Aumento di capitale Mps

E’ iniziato ieri l’aumento di capitale MPS. E’ senza dubbio un aumento di capitale molto oneroso (5 mld di euro complessivi), che prevede la sottoscrizione di 214 azioni di nuova emissione ogni 5 diritti posseduti ad un prezzo di 1 euro ciascuna.

Aumento capitale MPS

Aumento capitale MPS

E’ abbastanza evidente che chi era azionista prima dell’aumento di capitale vedrà enormemente diluito il proprio possesso azionario (nella misura del 97%)  qualora non aderisse all’aumento.

Vediamo i possibili scenari ai quali si trova di fronte un’azionista che possedeva 100 azioni MPS alla chiusura di venerdì 6 giugno:

— aderire all’aumento di capitale, sostenendo un esborso di  (100:5) *214*1 = 4280  euro;

— mantenere le azioni e vendere i diritti;

— vendere sia le azioni che i titoli;

— vendere le azioni ed esercita i diritti.

E’ molto probabile che si assisterà col passare dei giorni ad un calo del valore dei diritti. Saranno venduti da chi non effettuerà l’aumento di capitale. Nel contempo dovrebbero aumentare  il valore delle azioni (che già ieri hanno messo a segno un +20%).  Sarà sicuramente interessante seguire l’evoluzione del prezzo dei diritti che saranno negoziabili da lunedi’ 9 fino a venerdi’ 20 giugno, ma saranno esercitabili sino al 27 giugno. Le nuove azioni saranno disponibili dal 30 di giugno che è anche la valuta di addebito.

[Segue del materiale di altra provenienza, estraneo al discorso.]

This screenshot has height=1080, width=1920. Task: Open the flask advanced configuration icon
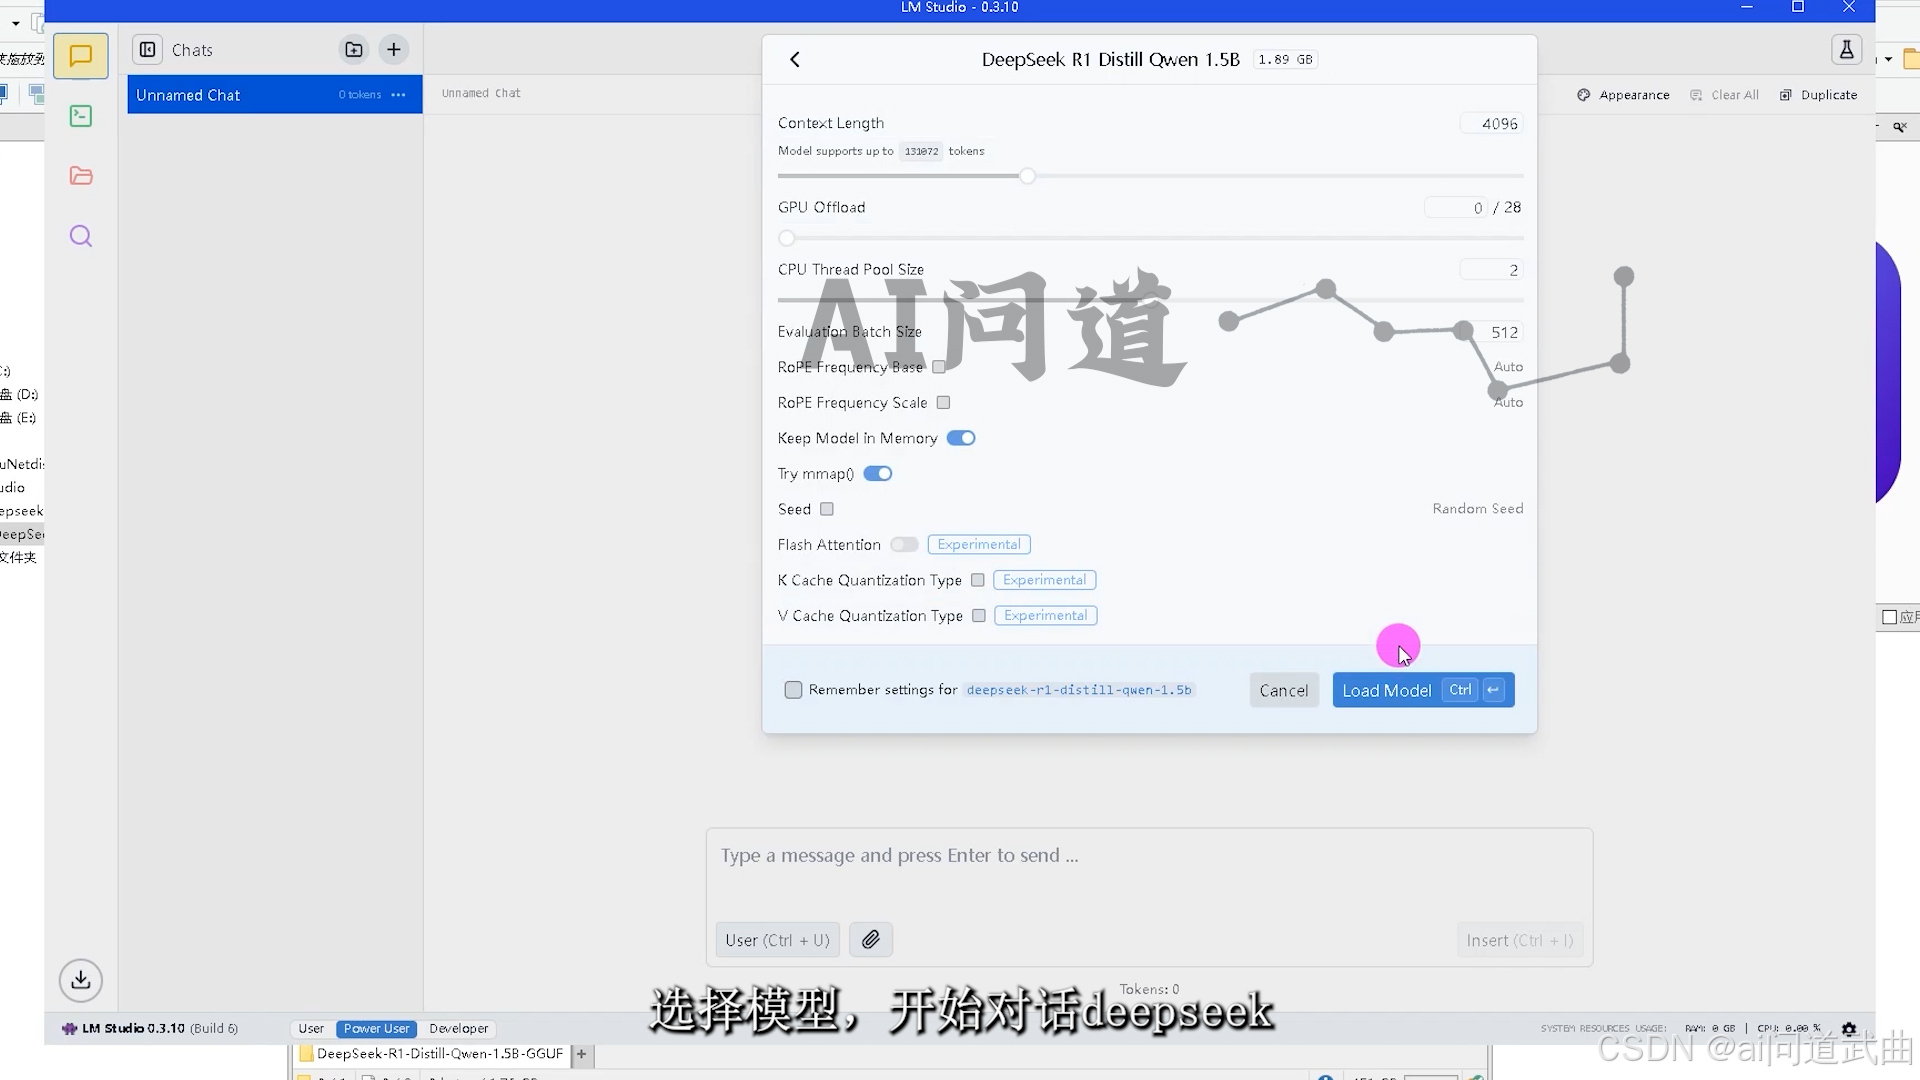click(1846, 49)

I principali azionisti della Banca attualmente sono:

— Fondazione Monte dei Paschi di Siena   2,50%

— Fintech Advisory                                             4,50%

— BTG Pactual Europe                                       2,112%

— Jp Morgan Chase                                             2,527%

— Axa                                                                   3,725%

— UBS                                                                   2,381%

I primi tre azionisti della lista hanno stipulato un accordo parasociale che coinvolge un totale del 9% delle quote del Monte dei Paschi di Siena. Si sono impegnati a sottoscrivere integralmente l’aumento di capitale MPS.

Ricordiamo che la Banca ha continuato a perdere anche nel 2013 (1,4 miliardi di euro) dopo le perdite record dei due anni precedenti (3,1 nel 2012 e 4,6 nel 2011). Il patrimonio netto in soli tre anni si è dimezzato da 14,6 a 7,6 miliardi di euro, a fronte di una capitalizzazione ante aumento di meno di 3 miliardi.

Il piano industriale del MPS  fissa come obiettivo un utile di 200 mln nel 2015 e di 900 nel 2017.

Pur considerando i dati di bilancio, che non sono di certo rosei, Consulenza Vincente ritiene interessante valutare di aderire all’aumento di capitale MPS. Chissà che si riesca finalmente a sistemare i conti della banca italiana più antica.